[ANNOUNCE] relayfs, a high-speed data relay filesystem

Tom Zanussi (zanussi@us.ibm.com)
Tue, 18 Mar 2003 10:34:17 -0600


A kernel patch implementing relayfs, a Linux filesystem designed to
simplify the buffering and efficient transfer of large amounts of data
from kernel to user space for those facilities that need to do such
things, is now available as:

http://www.opersys.com/ftp/pub/relayfs/patch-relayfs-2.5.65-030317.bz2

The relayfs home page, which will host the latest versions of the
above and related patches and info is:

http://www.opersys.com/relayfs

A preliminary description of the characteristics and API for relayfs
was previously posted to this list. Here's a link to that post:

http://marc.theaimsgroup.com/?l=linux-kernel&m=104196329807755&w=2

I've included at the end of this mail the relayfs doc file
(Documentation/filesystems/relafys.txt), which describes the API in
detail, as currently implemented.

Also, the Linux Trace Toolkit has been reworked to make use of
relayfs; a preliminary kernel patch and updated user tools
are available at the LTT website, and can be used as a concrete
working example of using the API:

http://www.opersys.com/relayfs/ltt-on-relayfs.html

I've tested the relayfs code (via the updated LTT code) on my UP PII
machine and so far haven't seen any problems with it, but I still need
to do SMP testing and otherwise pound more heavily on it - I plan on
generating some benchmark data, which in addition to putting relayfs
through its paces, should give some idea of how much overhead might be
introduced by the API/implementation itself, as compared with the
benchmark data previously posted for LTT without it:

http://marc.theaimsgroup.com/?l=linux-kernel&m=103573710926859&w=2

I wouldn't expect to see much difference, as the underlying logging
code is essentially the same.

Comments welcome.

Tom Zanussi <zanussi@us.ibm.com>
IBM Linux Technology Center/RAS

---------

relayfs - a high-speed data relay filesystem
============================================

relayfs is a filesystem designed to provide an efficient mechanism for
tools and facilities to relay large amounts of data from kernel space
to user space.

The main idea behind relayfs is that every data flow is put into a
separate "channel" and each channel is a file. In practice, each
channel is a separate memory buffer allocated from within kernel space
upon channel instantiation. Software needing to relay data to user
space would open a channel or a number of channels, depending on its
needs, and would log data to that channel. All the buffering and
locking mechanics are taken care of by relayfs. The actual format and
protocol used for each channel is up to relayfs' clients.

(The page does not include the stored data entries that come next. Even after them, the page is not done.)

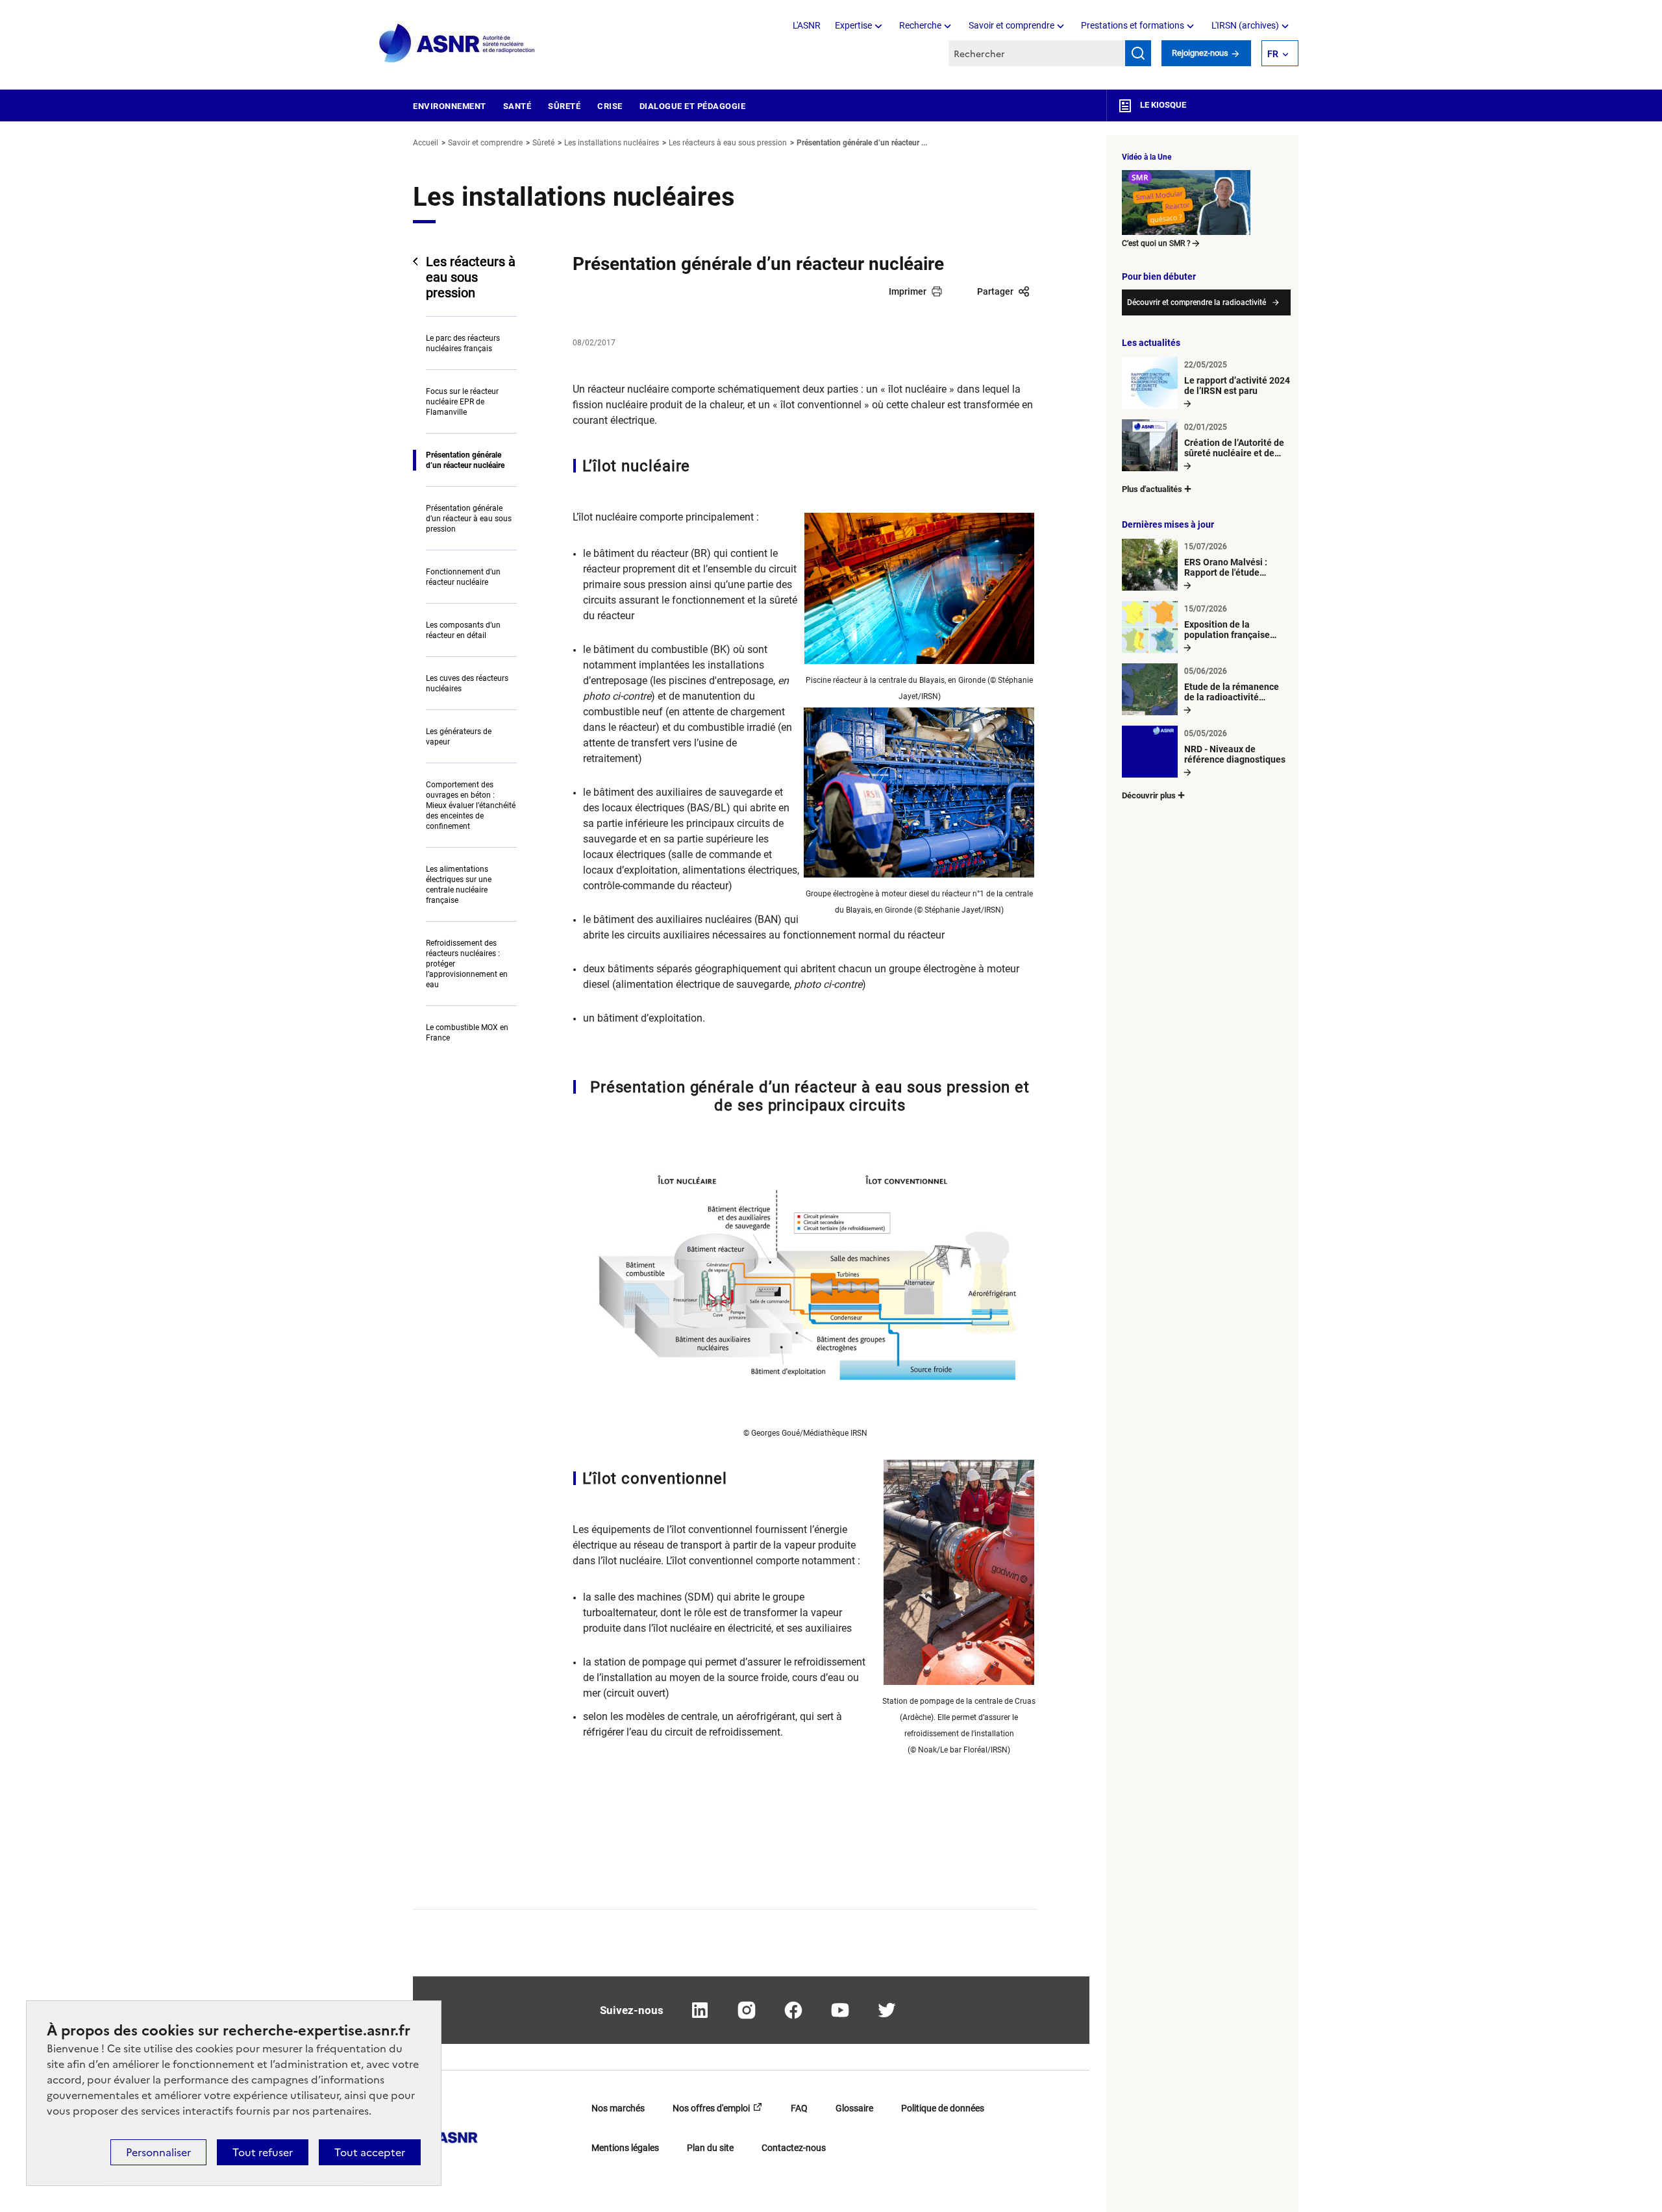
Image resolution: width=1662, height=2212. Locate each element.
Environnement (449, 106)
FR (1272, 54)
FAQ (799, 2108)
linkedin (699, 2010)
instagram (746, 2010)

relayfs makes no provisions for copying the same data to more than a
single channel. This is for the clients of the relay to take care of,
and so is any form of data filtering. The purpose is to keep relayfs
as simple as possible.

Usage
=====

In addition to the relayfs kernel API described below, relayfs
implements basic file operations. Here are the file operations that
are available and some comments regarding their behavior:

open() enables user to open an _existing_ channel.

mmap() results in channel's memory buffer being mmapped into the
caller's memory space.

read() since we are dealing with circular buffers, the user is only
allowed to read forward. Some apps may want to loop around
read() waiting for incoming data - if there is no data
available, read will put the reader on a wait queue until
data is available.

write() writing from user space operates exactly as relay_write() does
(described below).

close() decrements the channel's refcount. When the refcount reaches
0 i.e. when no process or kernel client has the file open
(see relay_close() below), the channel buffer is freed.

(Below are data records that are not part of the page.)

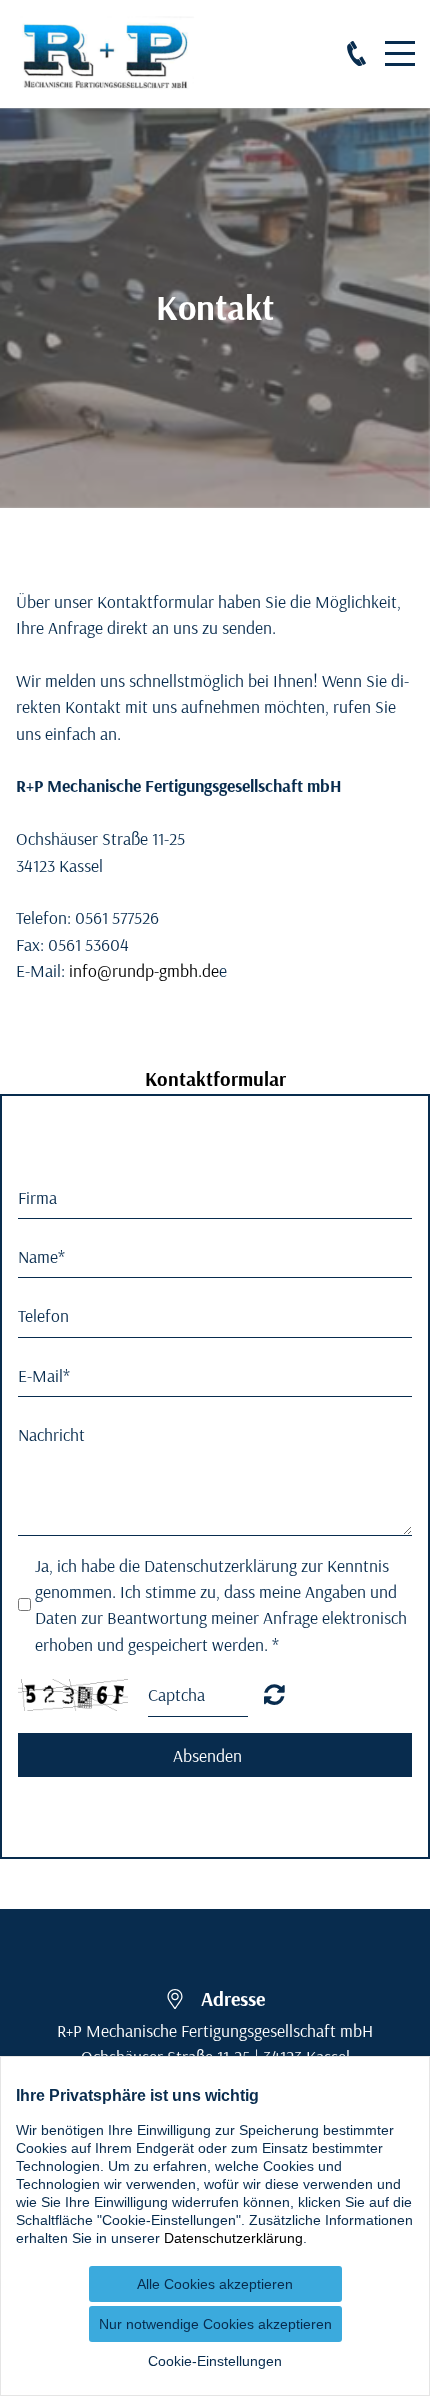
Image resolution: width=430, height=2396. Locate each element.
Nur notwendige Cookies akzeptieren (215, 2324)
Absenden (207, 1755)
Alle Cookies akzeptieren (215, 2284)
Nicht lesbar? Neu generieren (274, 1694)
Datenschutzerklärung (233, 2238)
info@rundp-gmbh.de (144, 970)
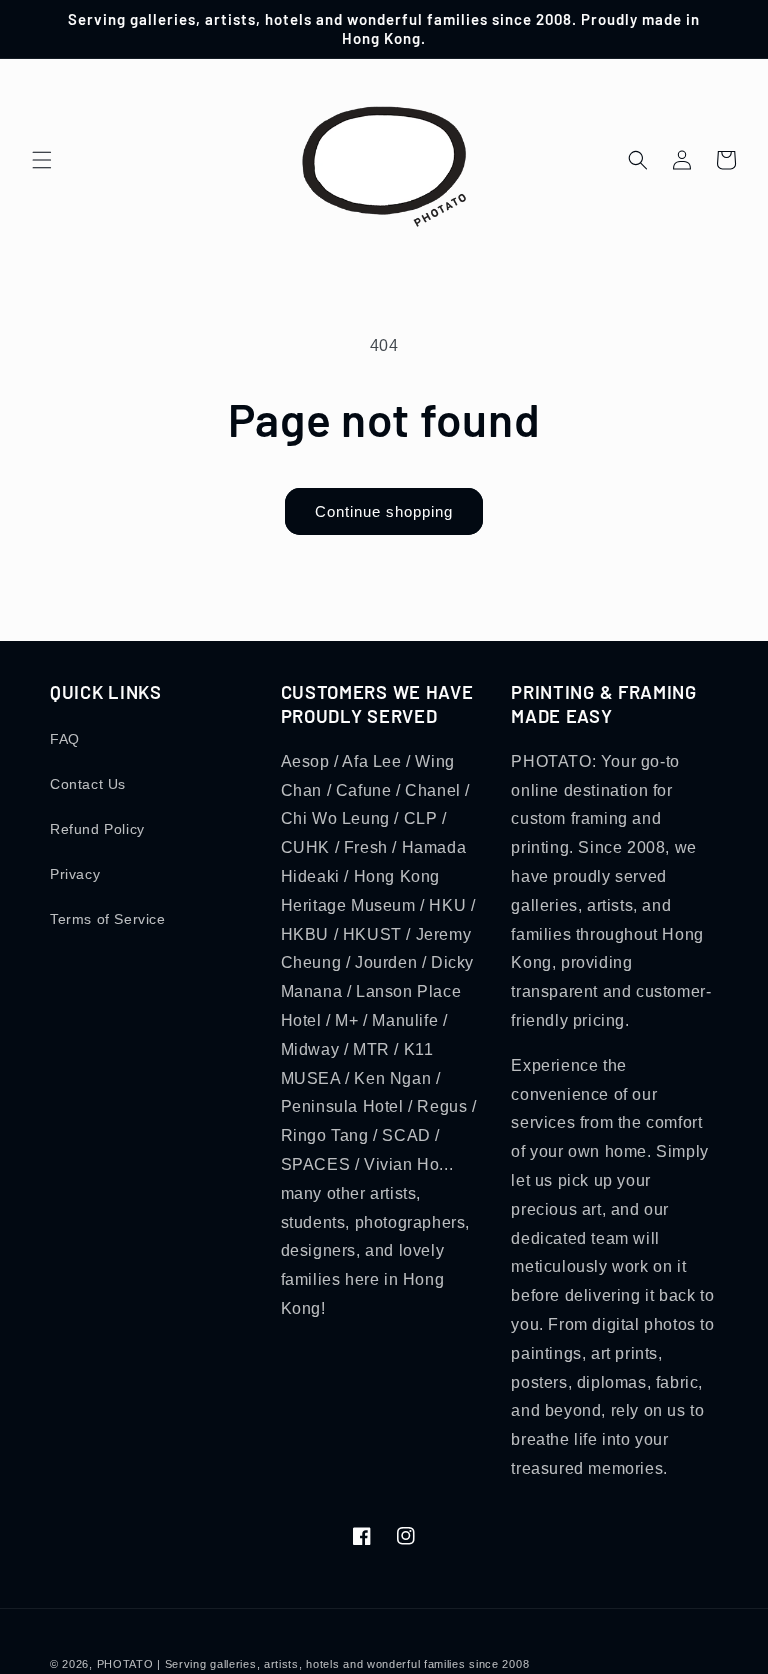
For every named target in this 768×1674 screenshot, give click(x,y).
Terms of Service (108, 919)
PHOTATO (125, 1664)
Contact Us (88, 784)
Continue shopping (384, 511)
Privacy (75, 874)
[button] (42, 160)
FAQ (65, 739)
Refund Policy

In order for a user application to make use of relayfs files, the
relayfs filesystem must be mounted. For example,

mount -t relayfs relayfs /mountpoint

The relayfs kernel API
======================

relayfs channels are implemented as circular buffers subdivided into
'sub-buffers'. kernel clients write data into the channel using
relay_write(), and are notified via a set of callbacks when
significant events occur within the channel. 'Significant events'
include:

- a sub-buffer is full i.e. the current write won't fit into the
current sub-buffer, and a 'buffer-switch' is triggered, after which
the data is written into the next buffer (if the next buffer is
empty). The client is notified of this condition via two callbacks,
one providing an opportunity to perform start-of-buffer tasks, the
other end-of-buffer tasks.

- data is ready for the client to process. The client can choose to
be notified either on a per-sub-buffer basis (bulk delivery) or
per-write basis (packet delivery).

- all sub-buffers are full. The current write won't fit into the
current sub-buffer, and the next sub-buffer is also full, thus
writing the event would overwrite data in the next sub-buffer. The
client is notified of this condition and can choose to either go
ahead and overwrite, or suspend the channel, depending on the value
it returns.

Here's a summary of the API relayfs provides to in-kernel clients:

int relay_open(channel_path, bufsize, nbufs, channel_flags, callbacks,
start_reserve, end_reserve, channel_start_reserve)
int relay_write(channel_id, *data_ptr, count, time_delta_offset)
void relay_buffers_consumed(channel_id, buffers_consumed)
void relay_resume(channel_id)
int relay_info(channel_id, *channel_info)
int relay_close(channel_id)

----------
int relay_open(channel_path, bufsize, nbufs, channel_flags, callbacks,
start_reserve, end_reserve, channel_start_reserve)

relay_open() is used to create a new entry in relayfs. This new entry
is created according to channel_path. channel_path contains the
absolute path to the channel file on relayfs. If, for example, the
caller sets channel_path to "/xlog/9", a "xlog/9" entry will appear
within relayfs automatically and the "xlog" directory will be created
in the filesystem's root. relayfs does not implement any policy on
its content, except to disallow the opening of two channels using the
same file. There are, nevertheless a set of guidelines for using
relayfs. Basically, each facility using relayfs should use a top-level
directory identifying it. The entry created above, for example,
presumably belongs to the "xlog" software.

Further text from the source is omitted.